Off-Camera Flash - Controlling The Direction Of Light
On-camera flash is very convenient. It’s simple to use especially when using it in Automatic mode, and it’s available at a moment’s notice to light up a dark scene. Without the flash, the high ISO settings you would be forced to use would degrade the quality of your pictures.
The solution to these problems is simple. Take the flash off the camera and use it to the side, behind the subject, or at some angle to the lens axis. This will immediately address the issues I’ve just mentioned. In addition, it adds artistry to the composition that makes all the difference in the world.
There are various methods for using off-camera flash. Some flash units have a socket to accept a PC cord that connects the camera to the flash. Although the cord can get in the way at times and its length limits the distance you can use to separate the camera from the flash, it can be convenient.
Like TV remotes, flash units can also be used wirelessly. Canon, for example, has a unit called the ST-E2 that will work with both Canon and Nikon cameras to trigger the remote flash wirelessly. It works on an infrared beam, and that means that the ST-E2, which sits in the camera’s hotshoe, must be able to “see” the flash to make it fire. A Pocket Wizard, on the other hand, works on a radio signal. Line-of-sight is no longer an issue, and that gives you far more creative potential.
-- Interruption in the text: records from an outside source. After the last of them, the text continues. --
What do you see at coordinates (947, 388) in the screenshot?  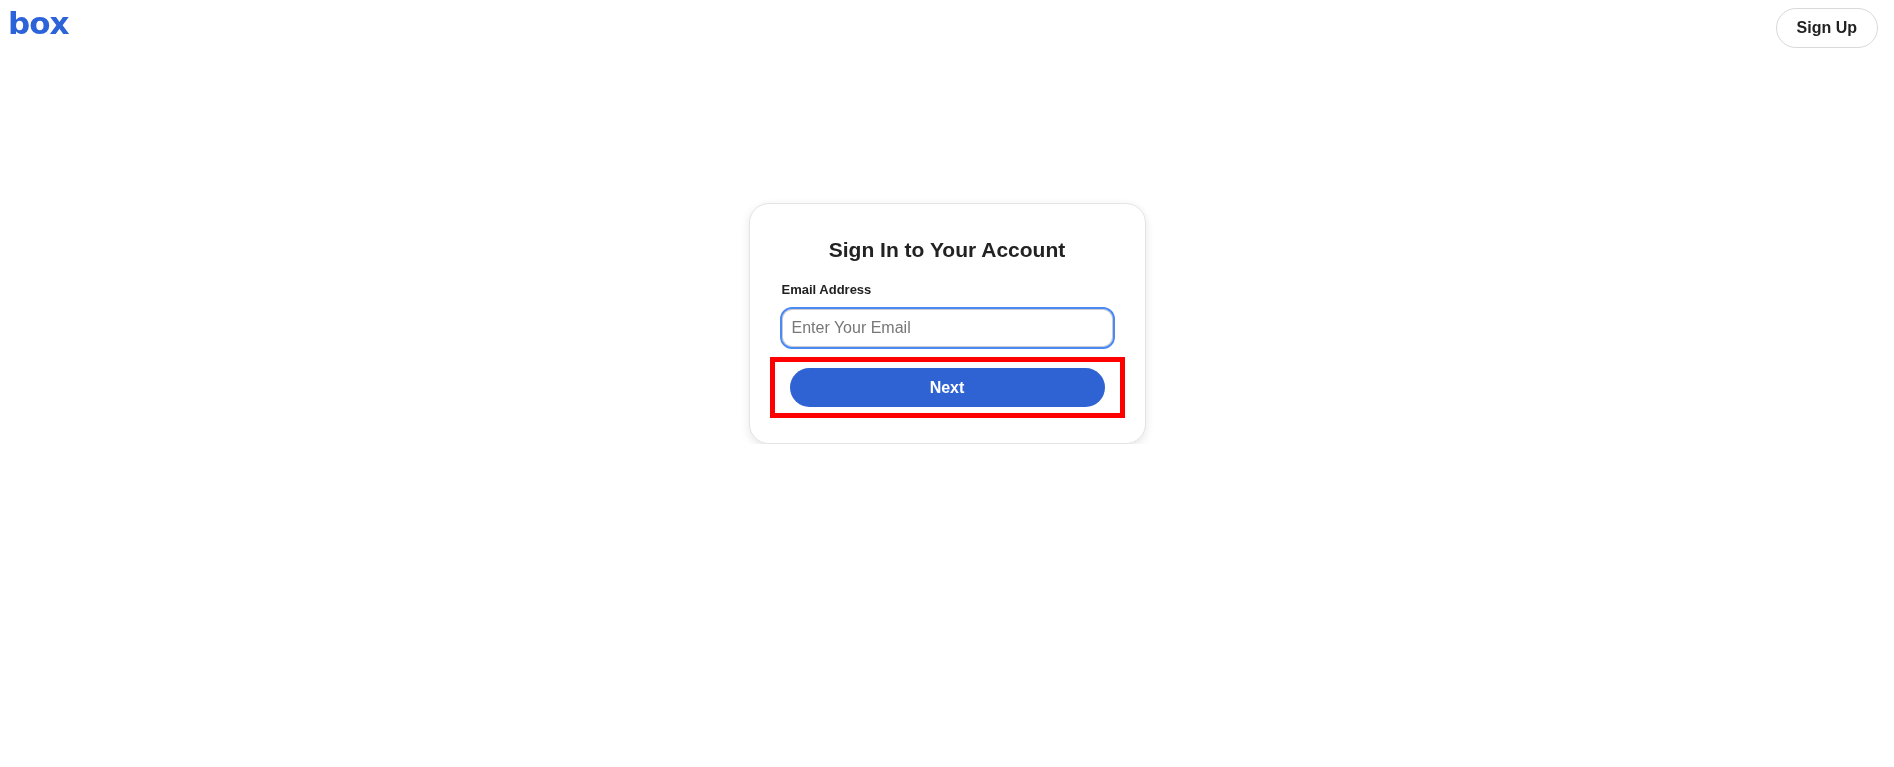 I see `next-button: Next` at bounding box center [947, 388].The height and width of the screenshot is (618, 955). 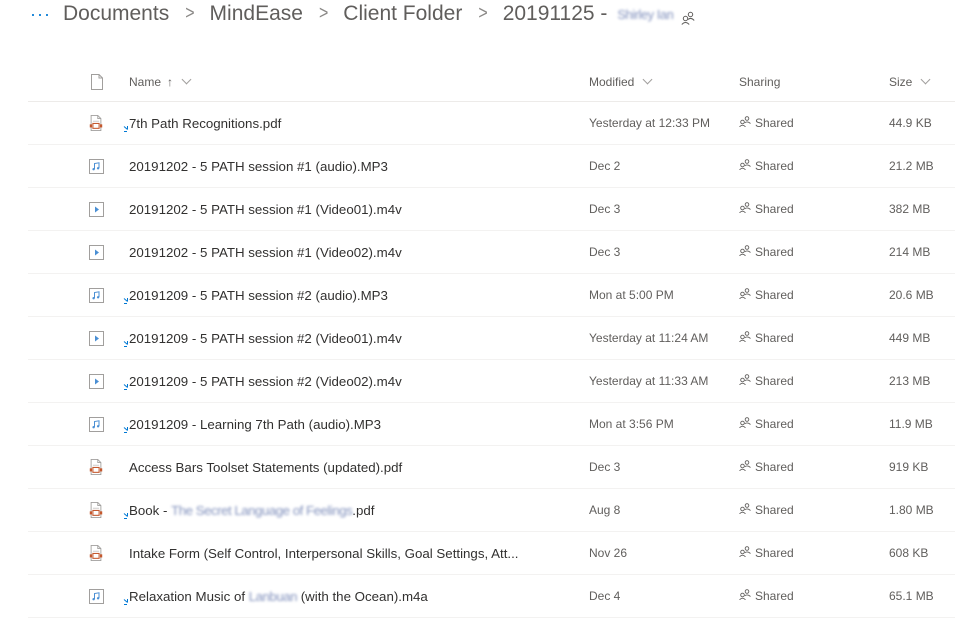 I want to click on column-header-modified-label: Modified, so click(x=612, y=82).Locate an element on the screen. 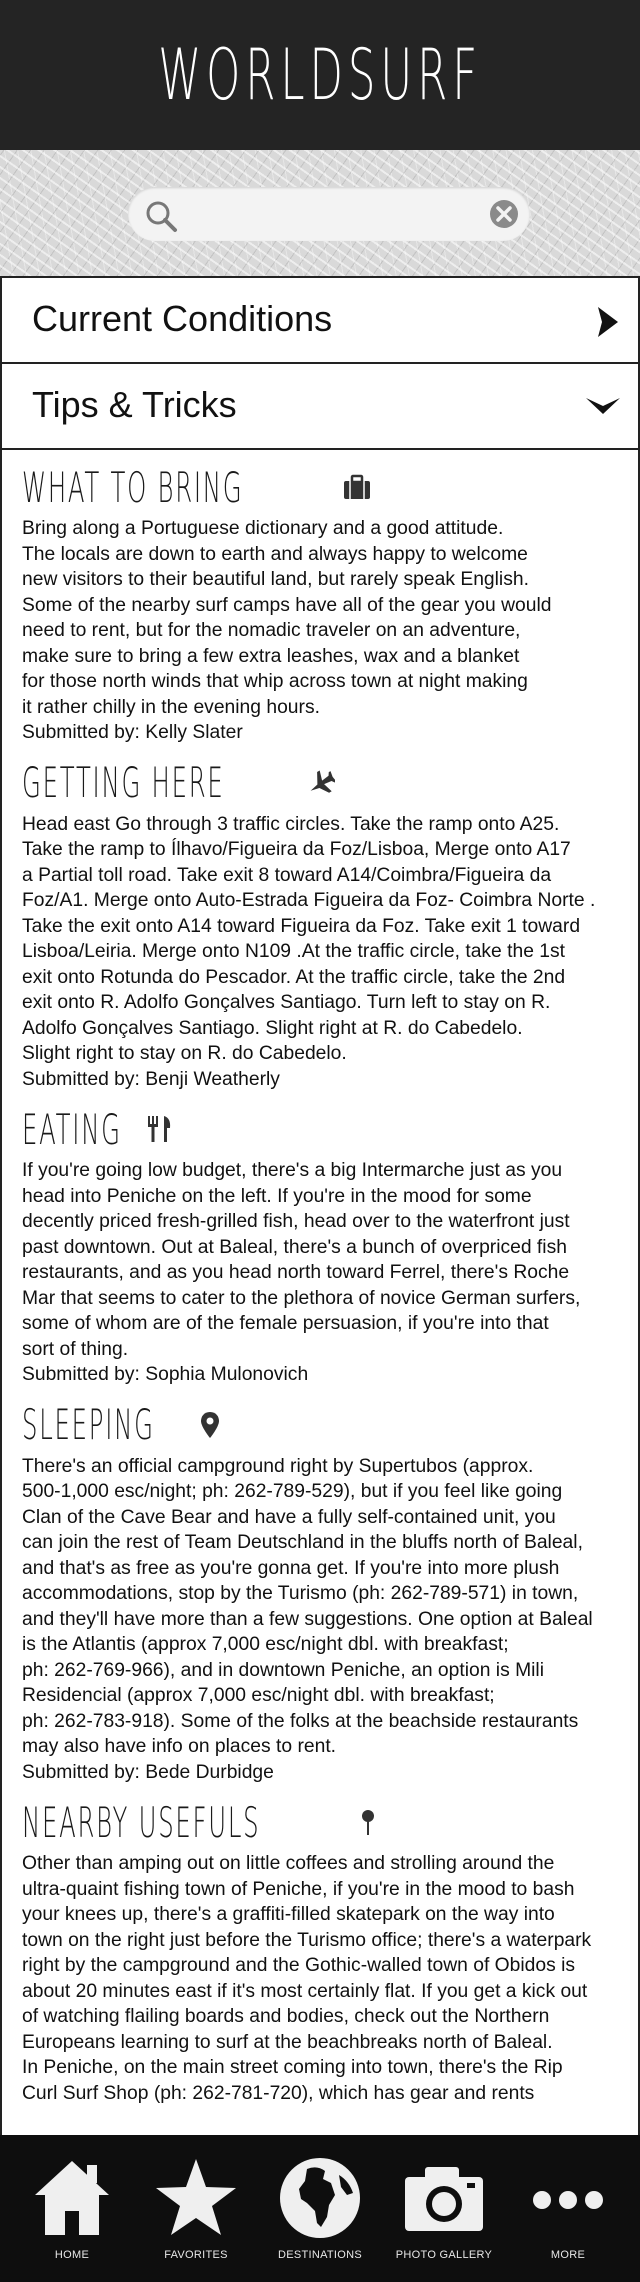 The width and height of the screenshot is (640, 2282). tab-home: HOME is located at coordinates (72, 2208).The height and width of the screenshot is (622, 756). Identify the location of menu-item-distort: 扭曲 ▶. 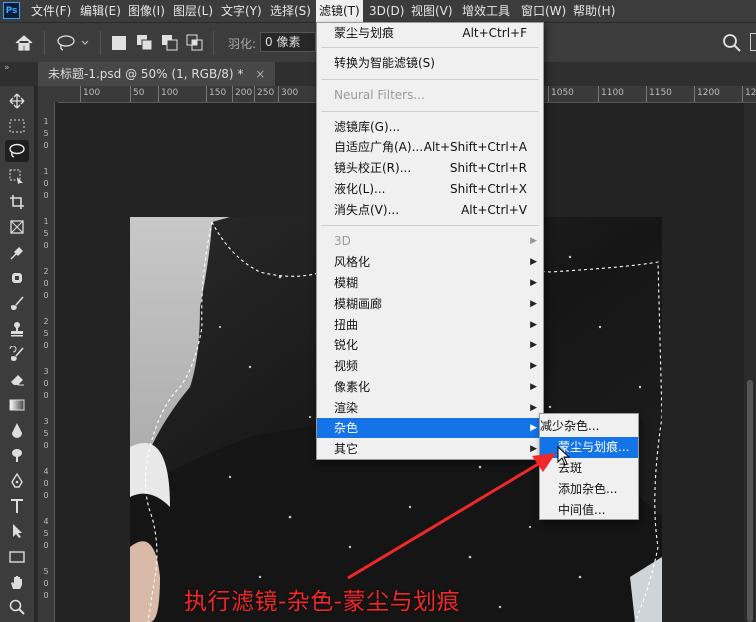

For example, the flash can be used as a backlight since the unit sitting in the camera’s hotshoe doesn’t have to see the unit connected to the flash.
Nikon uses the Commander mode to fire off-camera flash units. In the Custom Settings menu, you choose the Commander option, and then you can control one or more flash units off–camera. On some Nikon models, the built-in speedlite serves to trigger the flash units providing the light for your subject.
As an example, compare the lighting in the photo of the juvenile alligator (#4) with the way the Jackson’s chameleon is lit in (#3). In the picture of the gator, the light was positioned at a 90? angle to the lens axis in front of the reptile’s snout. The light skimmed the surface of the skin creating pronounced texture and amazing detail. We don’t see an unnatural dot of light in the eye, and the play of light and shadow is beautiful. There is a sense of dimension where we can see the contours of the animal’s head very clearly. By contrast, the chameleon photo doesn’t show any of the contours at all.
Now compare photos (#5 and #6). The picture of the two models was taken with an on-camera flash and it’s not bad. The color is good, I like the composition, and the background being darker than the subject works for me. However, the lighting on the two people is flat and commonplace. The picture of the model in blue and white, on the other hand, is dramatic. I had a friend hold the flash off to the side at about an 80? angle to the lens axis. The edge lighting separates the model from the sunrise background and gives this picture a great deal of dimension. This is one of my favorite pictures from Venice simply because of the side lighting. I fired the flash wirelessly with Canon’s ST-E2 wireless trigger.
I did the same thing with the model in (#7). In this case, my friend was elsewhere and I had no one to hold the flash for me. So I put my photo backpack on the ground and rested my flash against it, angled upward. The flash was about 45? to the lens axis. The texture in the gown is quite pronounced, and I also like the low angle from which the light was emanating.
Exposing for this kind of situation takes a few moments to get right. If this were a fashion shoot where I had the entire set under my direction, I could take the time to use a hand-held meter and assess the exposure in the background versus the subject, I could pose the model perfectly, etc. In this case, however, there were other photographers shooting along side of me so I had to shoot fast. I would take a picture and examine the exposure throughout the image on the LCD monitor. To tweak the exposure on the model, I used the Flash Exposure Compensation dial on my flash. For the background exposure, I adjusted the Exposure Compensation feature on the camera, and that affected only the pre-sunrise ambient light. The flash had no effect on the ambient light at all.
A very different type of picture is (#8) where I used the shadow of one of the models as a design element. Note the side lighting on the masks. This elevates the picture from a snapshot to fine art.
All kinds of images benefit from off-camera flash. When the weather is bad or you can’t venture out from the house, still life photography is a challenging and fun thing to try. I set up (#9) in the entry of my home and used off-camera flash at a 50? angle. To eliminate distracting elements in the background, I hung a piece of black velvet in the background. When in doubt, black serves as a rich and dramatic background behind virtually any type of subject. I triggered the flash with a Pocket Wizard because it gave me the flexibility to move anywhere in the room without being inhibited by the line-of-sight requirement of the ST-E2.
During my frog and reptile workshop, I usually use a ring flash (more about that later) on-camera, but when I photographed an albino red eye tree frog (#10) I changed my approach and dramatized the shot with side lighting. The background went dark due to the angle of the flash (I specifically didn’t want any light spilling on the background), and in this particular case it works because these frogs are nocturnal and a dark, or night, background is appropriate. This is how you would see them in nature.